Я вкладываю свою руку в его, и он крепко сжимает ее, пока я провожу его через выставку от начала до конца, подтверждая то, что он мне только что сказал. Рядом с каждой моей работой есть табличка — продано. Он рассматривает мое искусство с вдумчивым вниманием, как будто стоит перед такими впечатляющими работами, как «Мона Лиза». Он говорит мне, какая картина его любимая, та, в которой использованы тяжелые синие и серые пигменты, нанесенные толстым слоем и текстурированные на холсте.
— Я бы купил ее, если бы кто-то не опередил меня.
Я прячу улыбку и веду его за собой. Как только мы доходим до конца, я не могу подавить чувство гордости, наполняющее меня сверху донизу. Идти рядом с ним, показывать ему свою работу таким образом — это осуществленная мечта. Каждый художник хочет быть там, где стою я, и я стараюсь позволить себе по-настоящему проникнуться этим, чтобы этот момент навсегда запечатлелся в моей памяти.

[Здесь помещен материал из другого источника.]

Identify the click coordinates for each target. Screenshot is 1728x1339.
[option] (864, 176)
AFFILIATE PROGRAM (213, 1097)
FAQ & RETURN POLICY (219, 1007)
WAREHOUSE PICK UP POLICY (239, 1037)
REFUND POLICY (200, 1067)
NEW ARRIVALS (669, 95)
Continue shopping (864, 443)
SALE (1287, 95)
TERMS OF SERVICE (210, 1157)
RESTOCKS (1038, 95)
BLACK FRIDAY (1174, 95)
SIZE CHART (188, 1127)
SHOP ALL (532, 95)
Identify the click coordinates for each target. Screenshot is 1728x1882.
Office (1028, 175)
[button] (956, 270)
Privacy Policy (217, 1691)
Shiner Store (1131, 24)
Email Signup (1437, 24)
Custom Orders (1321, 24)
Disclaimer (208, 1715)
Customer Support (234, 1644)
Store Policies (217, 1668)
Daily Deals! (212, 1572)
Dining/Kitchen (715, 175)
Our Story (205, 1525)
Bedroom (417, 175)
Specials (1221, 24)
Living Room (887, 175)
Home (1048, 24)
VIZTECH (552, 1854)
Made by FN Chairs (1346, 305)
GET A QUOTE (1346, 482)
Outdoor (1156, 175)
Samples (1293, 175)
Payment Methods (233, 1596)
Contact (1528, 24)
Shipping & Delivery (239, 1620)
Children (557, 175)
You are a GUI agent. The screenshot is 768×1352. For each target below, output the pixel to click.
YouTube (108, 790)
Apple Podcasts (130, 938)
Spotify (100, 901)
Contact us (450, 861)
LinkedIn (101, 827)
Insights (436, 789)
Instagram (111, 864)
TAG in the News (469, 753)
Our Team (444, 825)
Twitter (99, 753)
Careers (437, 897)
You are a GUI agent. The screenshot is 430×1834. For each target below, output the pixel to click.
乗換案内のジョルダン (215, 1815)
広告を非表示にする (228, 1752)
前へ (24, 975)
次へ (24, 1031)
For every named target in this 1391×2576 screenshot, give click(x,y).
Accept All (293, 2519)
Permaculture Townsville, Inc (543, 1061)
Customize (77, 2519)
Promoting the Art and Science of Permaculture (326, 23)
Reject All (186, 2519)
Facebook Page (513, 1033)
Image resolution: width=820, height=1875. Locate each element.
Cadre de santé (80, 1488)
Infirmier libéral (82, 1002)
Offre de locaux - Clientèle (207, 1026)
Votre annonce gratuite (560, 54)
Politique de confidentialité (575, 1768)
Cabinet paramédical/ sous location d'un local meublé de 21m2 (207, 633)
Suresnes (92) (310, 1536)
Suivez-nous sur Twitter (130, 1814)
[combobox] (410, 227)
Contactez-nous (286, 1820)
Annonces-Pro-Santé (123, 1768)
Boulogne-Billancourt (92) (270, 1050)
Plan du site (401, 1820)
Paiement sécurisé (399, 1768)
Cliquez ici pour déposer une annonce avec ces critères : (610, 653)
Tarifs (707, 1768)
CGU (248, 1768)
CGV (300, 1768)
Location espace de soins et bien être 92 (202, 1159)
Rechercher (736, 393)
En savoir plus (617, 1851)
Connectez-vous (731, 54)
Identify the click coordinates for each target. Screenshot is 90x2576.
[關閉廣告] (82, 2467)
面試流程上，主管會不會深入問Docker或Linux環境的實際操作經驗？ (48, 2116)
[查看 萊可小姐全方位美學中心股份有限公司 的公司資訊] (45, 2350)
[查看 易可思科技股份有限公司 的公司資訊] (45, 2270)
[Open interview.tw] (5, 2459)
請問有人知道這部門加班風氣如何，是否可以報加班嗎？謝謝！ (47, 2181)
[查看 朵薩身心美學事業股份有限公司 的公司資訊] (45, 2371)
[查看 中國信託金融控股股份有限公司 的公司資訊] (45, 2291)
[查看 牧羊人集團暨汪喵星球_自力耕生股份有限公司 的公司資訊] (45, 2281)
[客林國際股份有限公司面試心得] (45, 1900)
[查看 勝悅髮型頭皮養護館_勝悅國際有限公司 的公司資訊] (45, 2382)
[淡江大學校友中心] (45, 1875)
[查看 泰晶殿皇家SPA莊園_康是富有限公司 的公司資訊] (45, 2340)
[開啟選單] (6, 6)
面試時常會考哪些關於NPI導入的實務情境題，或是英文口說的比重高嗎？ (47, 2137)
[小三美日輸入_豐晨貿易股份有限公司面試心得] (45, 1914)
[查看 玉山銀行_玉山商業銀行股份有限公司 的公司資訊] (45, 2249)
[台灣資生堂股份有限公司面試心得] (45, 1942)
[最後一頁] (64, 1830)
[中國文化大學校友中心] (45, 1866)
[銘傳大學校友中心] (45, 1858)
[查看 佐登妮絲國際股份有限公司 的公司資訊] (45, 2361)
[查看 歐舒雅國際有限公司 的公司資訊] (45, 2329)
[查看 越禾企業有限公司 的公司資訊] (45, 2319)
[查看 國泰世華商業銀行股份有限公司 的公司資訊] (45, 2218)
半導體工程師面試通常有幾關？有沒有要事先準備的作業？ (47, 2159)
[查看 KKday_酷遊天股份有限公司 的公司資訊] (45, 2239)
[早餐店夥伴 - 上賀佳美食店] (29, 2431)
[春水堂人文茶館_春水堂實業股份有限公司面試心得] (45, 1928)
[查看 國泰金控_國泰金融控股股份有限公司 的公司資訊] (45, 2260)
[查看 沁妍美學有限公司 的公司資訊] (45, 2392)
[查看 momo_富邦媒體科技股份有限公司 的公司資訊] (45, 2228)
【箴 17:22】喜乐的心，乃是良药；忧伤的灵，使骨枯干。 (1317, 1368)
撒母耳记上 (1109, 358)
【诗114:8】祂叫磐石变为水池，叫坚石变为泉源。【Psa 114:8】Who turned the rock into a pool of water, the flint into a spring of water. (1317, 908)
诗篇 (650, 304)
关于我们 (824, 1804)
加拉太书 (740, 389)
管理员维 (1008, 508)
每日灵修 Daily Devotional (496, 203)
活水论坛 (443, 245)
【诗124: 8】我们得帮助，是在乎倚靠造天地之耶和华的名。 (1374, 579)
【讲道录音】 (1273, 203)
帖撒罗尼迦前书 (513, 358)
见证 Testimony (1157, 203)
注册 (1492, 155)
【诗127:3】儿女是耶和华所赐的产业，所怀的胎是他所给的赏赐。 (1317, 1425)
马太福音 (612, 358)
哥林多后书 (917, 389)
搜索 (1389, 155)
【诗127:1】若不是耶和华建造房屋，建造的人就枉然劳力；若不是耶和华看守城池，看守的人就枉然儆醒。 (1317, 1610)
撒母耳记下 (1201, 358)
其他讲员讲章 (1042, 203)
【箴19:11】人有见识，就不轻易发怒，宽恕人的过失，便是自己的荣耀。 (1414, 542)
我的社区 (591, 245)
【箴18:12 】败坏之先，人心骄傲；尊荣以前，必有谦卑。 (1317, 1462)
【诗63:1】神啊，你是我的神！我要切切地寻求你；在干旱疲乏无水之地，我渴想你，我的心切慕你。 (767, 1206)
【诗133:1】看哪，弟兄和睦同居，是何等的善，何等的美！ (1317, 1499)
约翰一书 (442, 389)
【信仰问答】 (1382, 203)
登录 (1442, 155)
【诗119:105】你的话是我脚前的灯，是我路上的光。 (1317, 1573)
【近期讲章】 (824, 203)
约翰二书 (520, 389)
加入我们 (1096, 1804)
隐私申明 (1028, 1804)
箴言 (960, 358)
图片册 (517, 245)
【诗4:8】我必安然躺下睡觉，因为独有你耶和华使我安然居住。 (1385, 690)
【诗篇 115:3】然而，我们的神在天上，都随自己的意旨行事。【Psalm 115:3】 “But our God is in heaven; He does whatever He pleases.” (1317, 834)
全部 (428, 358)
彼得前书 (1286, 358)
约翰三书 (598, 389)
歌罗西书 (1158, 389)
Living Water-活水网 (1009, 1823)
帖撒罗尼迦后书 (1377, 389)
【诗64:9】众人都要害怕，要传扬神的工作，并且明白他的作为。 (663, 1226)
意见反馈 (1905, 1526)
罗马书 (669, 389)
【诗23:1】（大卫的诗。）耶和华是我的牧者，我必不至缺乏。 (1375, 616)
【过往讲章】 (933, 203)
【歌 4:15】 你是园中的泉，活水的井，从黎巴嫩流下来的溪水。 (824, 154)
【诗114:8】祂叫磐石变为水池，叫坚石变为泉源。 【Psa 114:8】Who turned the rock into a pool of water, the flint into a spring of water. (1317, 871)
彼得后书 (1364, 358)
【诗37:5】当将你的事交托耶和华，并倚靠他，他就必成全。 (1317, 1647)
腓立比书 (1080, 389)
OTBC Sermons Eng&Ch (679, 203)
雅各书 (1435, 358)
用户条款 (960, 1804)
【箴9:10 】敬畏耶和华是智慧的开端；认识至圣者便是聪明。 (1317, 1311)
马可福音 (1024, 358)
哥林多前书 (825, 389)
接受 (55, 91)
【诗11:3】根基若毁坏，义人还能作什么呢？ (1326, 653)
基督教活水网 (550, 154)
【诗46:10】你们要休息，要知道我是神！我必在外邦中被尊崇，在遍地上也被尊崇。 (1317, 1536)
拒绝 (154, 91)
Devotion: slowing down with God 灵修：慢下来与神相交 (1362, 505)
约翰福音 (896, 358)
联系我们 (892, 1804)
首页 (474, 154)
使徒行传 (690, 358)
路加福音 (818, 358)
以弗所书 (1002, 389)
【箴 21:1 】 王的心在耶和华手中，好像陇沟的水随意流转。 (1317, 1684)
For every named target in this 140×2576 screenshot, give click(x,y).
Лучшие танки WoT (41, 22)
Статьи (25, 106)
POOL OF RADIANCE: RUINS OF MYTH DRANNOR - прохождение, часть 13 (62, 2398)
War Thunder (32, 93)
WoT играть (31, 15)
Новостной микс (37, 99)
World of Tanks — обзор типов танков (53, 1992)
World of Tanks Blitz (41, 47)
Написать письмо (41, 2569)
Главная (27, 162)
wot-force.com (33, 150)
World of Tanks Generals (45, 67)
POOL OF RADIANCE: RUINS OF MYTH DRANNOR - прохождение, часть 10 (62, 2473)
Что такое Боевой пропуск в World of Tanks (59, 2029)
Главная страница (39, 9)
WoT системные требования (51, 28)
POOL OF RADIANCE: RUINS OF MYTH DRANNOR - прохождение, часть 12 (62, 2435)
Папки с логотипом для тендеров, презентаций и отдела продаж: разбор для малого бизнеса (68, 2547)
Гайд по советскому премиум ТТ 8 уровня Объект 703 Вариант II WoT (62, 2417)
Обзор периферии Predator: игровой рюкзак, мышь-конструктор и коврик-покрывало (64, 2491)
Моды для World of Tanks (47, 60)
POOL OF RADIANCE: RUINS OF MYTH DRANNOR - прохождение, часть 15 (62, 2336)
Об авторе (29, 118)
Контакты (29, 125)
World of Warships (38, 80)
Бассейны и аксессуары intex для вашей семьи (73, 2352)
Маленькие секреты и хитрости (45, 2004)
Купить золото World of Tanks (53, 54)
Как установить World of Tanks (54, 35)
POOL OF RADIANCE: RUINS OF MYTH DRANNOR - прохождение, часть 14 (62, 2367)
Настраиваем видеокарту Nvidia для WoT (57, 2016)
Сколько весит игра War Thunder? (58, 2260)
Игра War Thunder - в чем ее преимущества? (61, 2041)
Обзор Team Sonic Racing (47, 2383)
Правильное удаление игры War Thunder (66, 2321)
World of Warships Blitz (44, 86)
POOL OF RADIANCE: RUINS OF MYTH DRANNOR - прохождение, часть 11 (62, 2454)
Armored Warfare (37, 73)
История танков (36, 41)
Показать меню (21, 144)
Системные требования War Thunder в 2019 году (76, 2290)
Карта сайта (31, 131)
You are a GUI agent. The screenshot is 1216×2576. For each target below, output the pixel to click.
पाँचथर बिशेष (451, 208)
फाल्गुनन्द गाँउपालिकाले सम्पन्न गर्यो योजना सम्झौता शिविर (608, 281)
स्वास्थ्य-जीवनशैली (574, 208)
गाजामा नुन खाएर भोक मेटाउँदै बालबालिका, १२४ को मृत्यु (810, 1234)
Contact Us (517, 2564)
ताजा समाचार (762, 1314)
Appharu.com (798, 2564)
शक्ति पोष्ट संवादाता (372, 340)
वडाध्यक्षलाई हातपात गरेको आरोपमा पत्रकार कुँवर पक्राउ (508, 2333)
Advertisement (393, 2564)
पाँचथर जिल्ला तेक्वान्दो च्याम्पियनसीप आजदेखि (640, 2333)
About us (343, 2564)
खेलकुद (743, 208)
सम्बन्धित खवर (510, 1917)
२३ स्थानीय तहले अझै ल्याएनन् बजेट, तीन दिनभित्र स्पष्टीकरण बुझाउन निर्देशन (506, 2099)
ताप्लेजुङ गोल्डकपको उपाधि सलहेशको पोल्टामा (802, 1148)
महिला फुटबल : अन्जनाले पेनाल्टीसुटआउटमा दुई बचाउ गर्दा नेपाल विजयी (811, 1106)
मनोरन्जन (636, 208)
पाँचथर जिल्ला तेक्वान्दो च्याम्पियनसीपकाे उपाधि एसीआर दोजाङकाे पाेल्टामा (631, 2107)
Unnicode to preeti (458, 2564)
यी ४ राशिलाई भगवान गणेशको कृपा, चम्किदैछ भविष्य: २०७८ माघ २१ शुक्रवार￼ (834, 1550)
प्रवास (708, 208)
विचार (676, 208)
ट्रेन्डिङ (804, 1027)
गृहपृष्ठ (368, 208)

— Ты сенсация, — говорит он, когда мы дошли до конца.
Я даже не опровергаю это. Я не хочу преуменьшать это достижение.
— Тебе нужно возвращаться к Надежде? Вернуться к фотографиям и все такое?
Произнося ее имя, он как будто только что вызвал ее из воздуха. Она подлетает к нам, сияя Уолту.
— Я так рада, что ты смог прийти, — говорит она, и на ее лице нет и намека на удивление.
Я смотрю на Уолта, и он подтверждает мои подозрения, когда наклоняет голову в ее сторону и говорит:
— Надежда помогла мне устроить сюрприз. Я связался с ней, как только узнал, что у тебя будет выставка.
Я смотрю на нее, и она гордо улыбается.
— Ты ничего мне не сказала!
— Да, ну, я хорошо умею хранить секреты. Теперь, ты, конечно, можешь остаться, но все твои работы проданы, и мероприятие сворачивается. Мне кажется, будет лучше, если ты не будешь задерживаться слишком долго. Оставь людей желать большего, — говорит она, подмигивая.